------ TASK MATERIAL
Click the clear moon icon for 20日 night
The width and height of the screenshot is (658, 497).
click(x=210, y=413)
------------
------ TASK MATERIAL
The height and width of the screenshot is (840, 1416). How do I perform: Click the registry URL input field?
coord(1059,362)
------------
→ **GIVEN REQUEST**
Reproduce the rows starting at the line containing "Click the clear moon icon for 20日 night" and ending at the line containing "click(x=210, y=413)", requests included, and scale every coordinate in the answers by 2.45, rounding to whole numbers with halves going up.

→ **FULL ANSWER**
Click the clear moon icon for 20日 night
The width and height of the screenshot is (658, 497).
click(x=515, y=1012)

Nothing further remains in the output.